Here they are, in no particular order:
School loans are like a bad date -- easy to get, but hard to get rid of.
At 40, I still have more than $20,000 in school loans. Education is
important, but I spent far more money during school than I needed to
spend.
Compounding, like the 1970s Big Red Machine, is pure magic.
Assuming you retire at 65 and earn a 10% return on your investments, $1
invested when you're 20 will be worth 2.5 times more than $1 invested
when you're 30, 6.5 times more than $1 invested when you're 40, and 18
times more than $1 invested when you're 50.
New cars, once bought, aren't new. I wish I could have back all the money we've spent on cars, particularly new cars. The cost just isn't worth the financial freedom you have to sacrifice.
Great fortunes are made from small investments. It's amazing to me how small monthly investments, given enough time, can grow into substantial wealth.

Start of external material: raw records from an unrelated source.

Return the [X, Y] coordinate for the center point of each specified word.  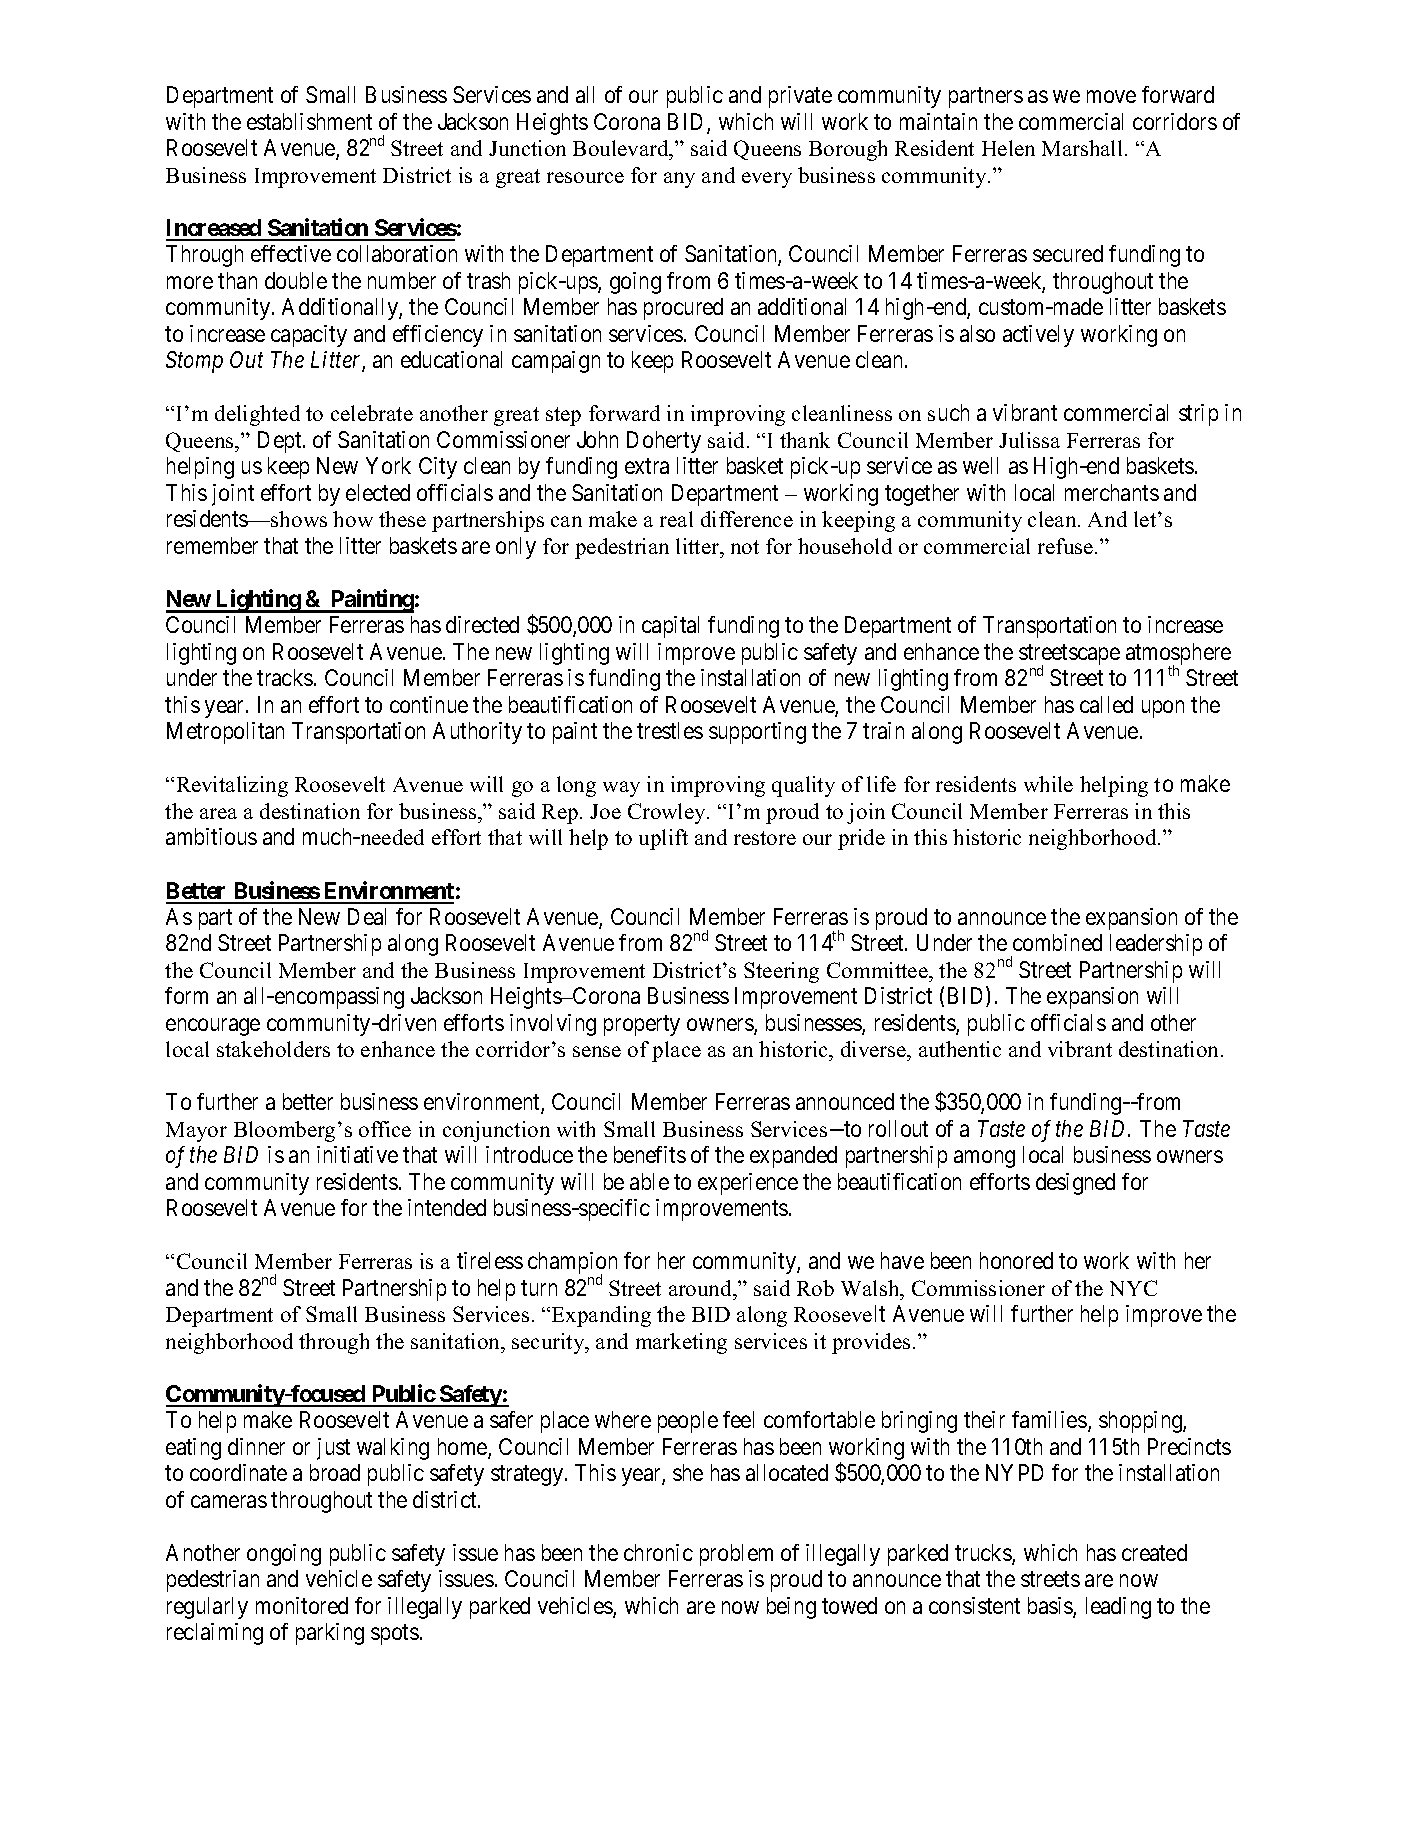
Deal [367, 916]
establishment [309, 121]
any [679, 180]
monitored [302, 1605]
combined [1057, 942]
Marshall [1084, 148]
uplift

Investing, like children, shouldn't wait until you can afford it.
If you can read this blog, then it's not too early to start investing.
This makes me wish I had started investing in high school. Fifty
dollars invested per month in high school earning 10% would be worth
about $212,000 at retirement.
Financial shortcuts increase the time it takes to reach your goals.
Ignore all the silly personal-finance books that promise great wealth
in a short time with no risk. Investing isn't hard, but these promises
are designed to sell books, not create lasting wealth.
My wife is more frugal than I am.
If I had recognized that 20 years ago, I would have listened to her and
not frittered away so much money on stupid stuff. Sorry, Mrs. Dough.
Unlike just about everything else in life, with investing you don't get what you pay for.
My first few mutual funds were load funds with high expense ratios. I
was so keen on picking the best performing funds that I completely lost
sight of one of the most important factors when picking a fund -- cost.
Consumer debt is like swimming with an anchor. We now shun consumer debt, but it took us far too long to learn this lesson.
Having too much stuff robs you of happiness and wealth.
I look around our house at all the stuff we've accumulated in 20 years
and all I see is lost investing opportunities and clutter.
I wonder what I'll know at 60 that I'll wish I had known at 40.